Start of Working data

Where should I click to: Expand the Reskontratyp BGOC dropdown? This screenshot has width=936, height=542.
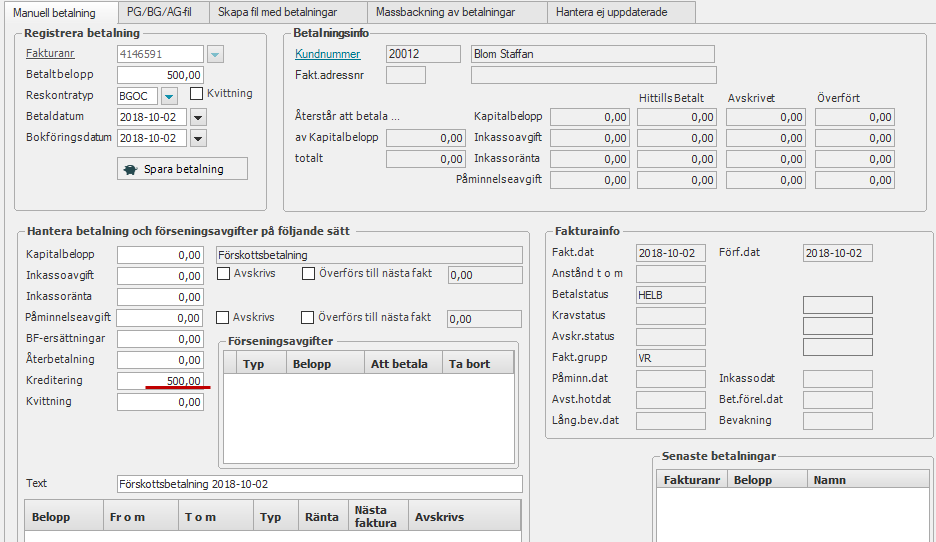[x=169, y=96]
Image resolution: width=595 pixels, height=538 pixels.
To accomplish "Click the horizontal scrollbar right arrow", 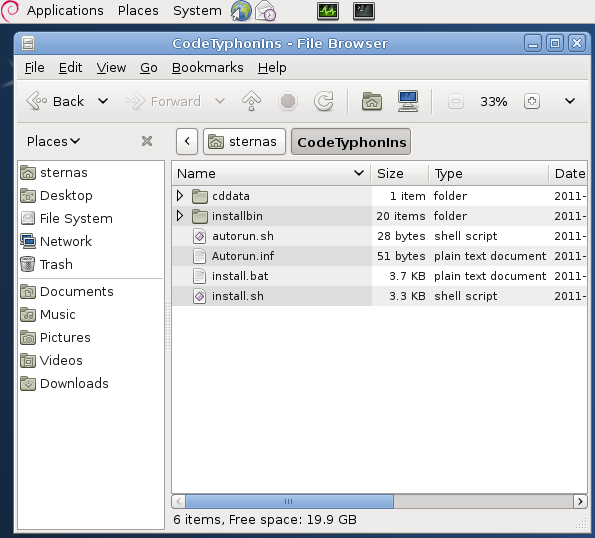I will coord(580,502).
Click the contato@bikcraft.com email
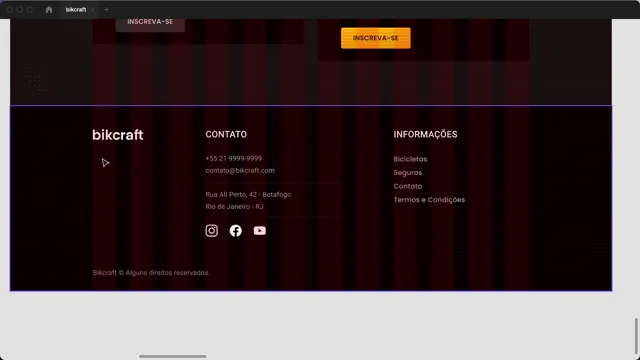The height and width of the screenshot is (360, 640). (x=240, y=171)
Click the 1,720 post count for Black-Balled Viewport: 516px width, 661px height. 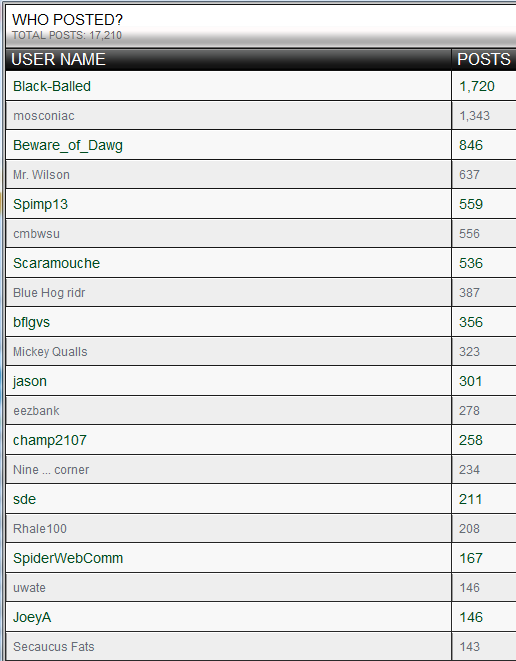click(x=477, y=86)
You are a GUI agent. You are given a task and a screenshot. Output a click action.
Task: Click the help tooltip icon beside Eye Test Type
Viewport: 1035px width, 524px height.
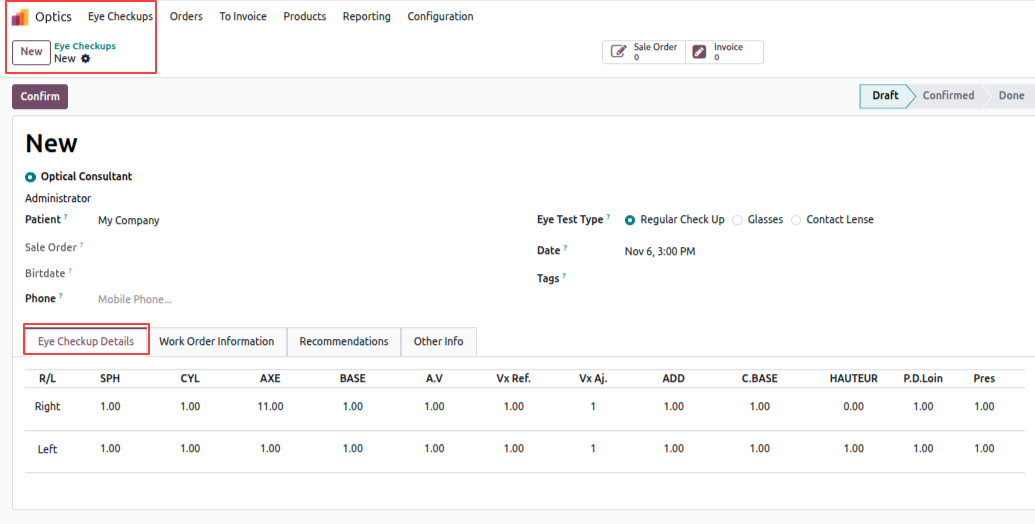[608, 217]
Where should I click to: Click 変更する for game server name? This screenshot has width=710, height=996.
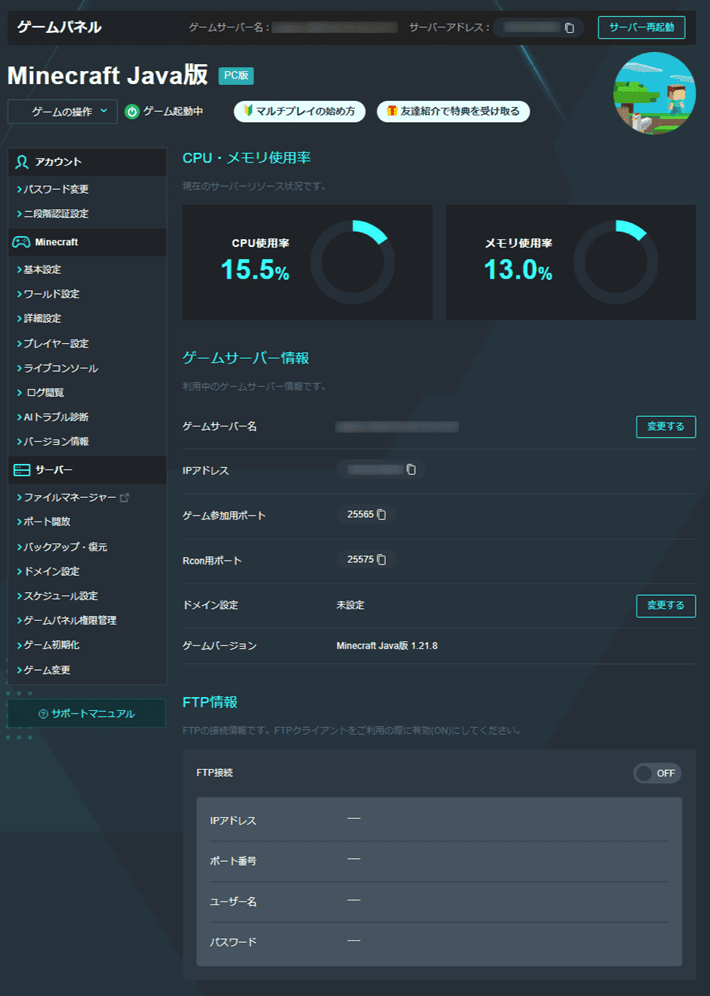point(665,427)
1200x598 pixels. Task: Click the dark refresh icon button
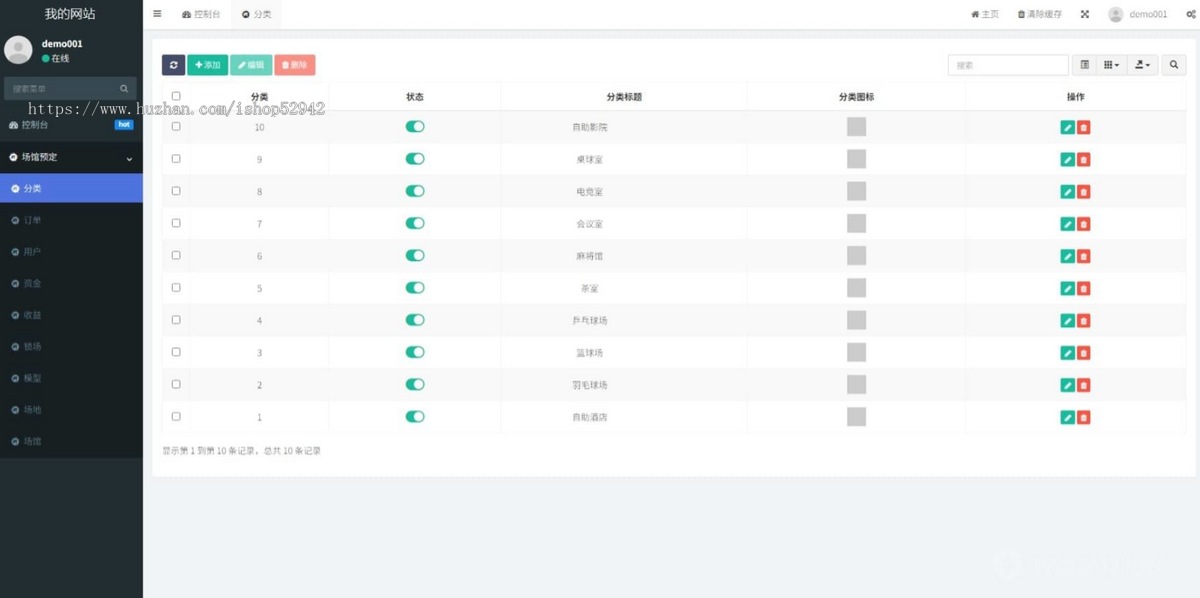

End of Working data

* **Exercise directions**
Reproduce the span beginning at the line with "You are a GUI" and ending at the last line of the entries above, inclusive, exactly as it stands. Exclude the pictures.

* **Result of this exercise**
You are a GUI agent. You are given a task and a screenshot. Output a click action.
Task: Click the help tooltip icon beside Eye Test Type
Viewport: 1035px width, 524px height.
[608, 217]
Where should I click to: Click 変更する for game server name? This screenshot has width=710, height=996.
point(665,427)
1200x598 pixels. Task: Click the dark refresh icon button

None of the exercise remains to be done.